Extended side angle is a pose you find frequently in the 'Sun B' portion of a vinyasa yoga class, and it usually comes after a warrior 2. For this tutorial, I'll assume you are already in warrior 2 and walk you through extended side angle from there.
Warrior 2
- Front toes point to the top of your mat
- Back toes point to the side of your mat
- Hips and shoulders face the side of your mat
- Arms reach out to the sides
Extended Side Angle
These cues are for an extended side angle with your right foot in front. To do the left side, just reverse the cues.
- Keep your legs exactly as they already are in warrior 2.
- Reach to the right side with your hand as far as you can, then tic-tock your arms to tilt to the right side.
- You can rest your right elbow on the inside of your right knee for support.
- Reach your left arm up over your head toward the top of your mat.
- Pull your left shoulder back to open your chest.
- Pull your left hip back to square your hips back to the side if they have shifted at all.
- Energetically press through the knife edge of your left foot to redistribute your weight.
- Engage your right oblique muscles to slightly lift your torso away from your right leg.
The goal here is not to touch the ground with your right hand. It is to find length through your side body and to keep your spine straight. This is why you can use your knee as support, to prevent crunching your side. However, be mindful not to dump all of your weight onto your right thigh. Continue to use your core to hold your upper body.
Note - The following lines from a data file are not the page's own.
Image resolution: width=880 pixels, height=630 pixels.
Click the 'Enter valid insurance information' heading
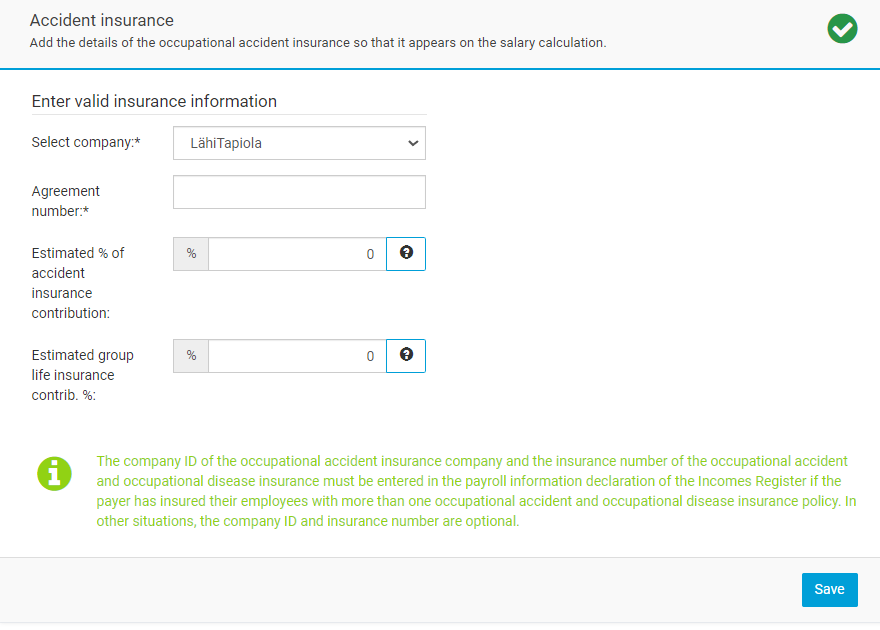pyautogui.click(x=154, y=101)
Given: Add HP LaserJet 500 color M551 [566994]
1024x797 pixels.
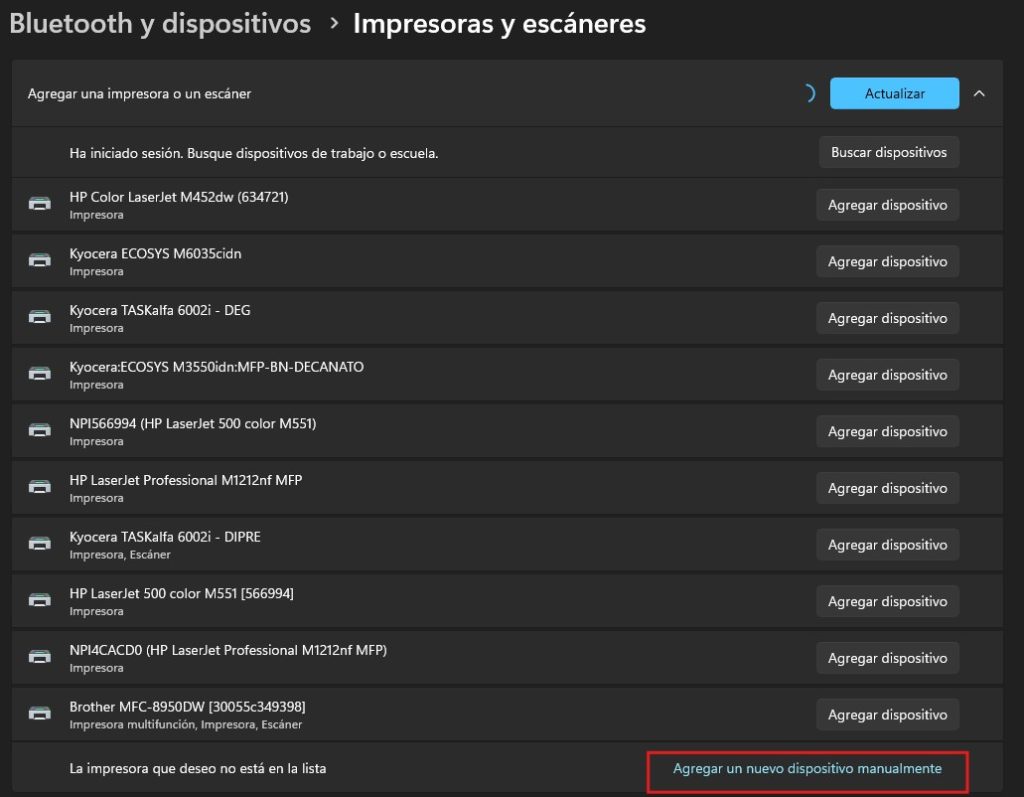Looking at the screenshot, I should [888, 601].
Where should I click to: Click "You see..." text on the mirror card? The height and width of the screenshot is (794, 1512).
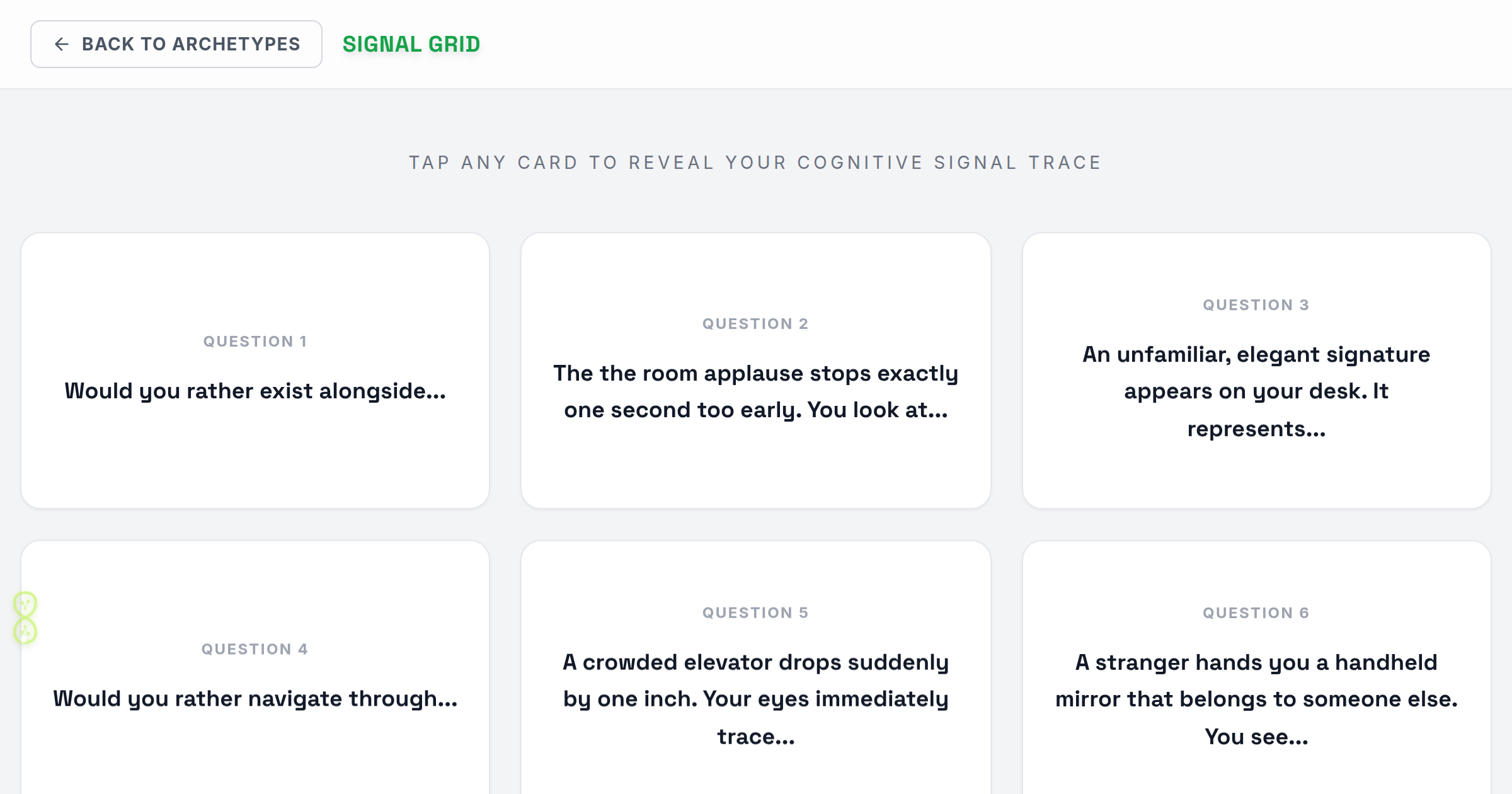pos(1256,736)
Up-level: If you would like more of a challenge to work your abs and oblique muscles, try extending your right arm out to the side so that both hands are reaching out to the top of your mat past your head. You can imagine you are holding a big beach ball over your head. Remember to keep your top hip and top shoulder stacked over your bottom hip and shoulder—and please keep breathing!
Breath: From warrior 2, take an inhale. Exhale as you reach into extended side angle.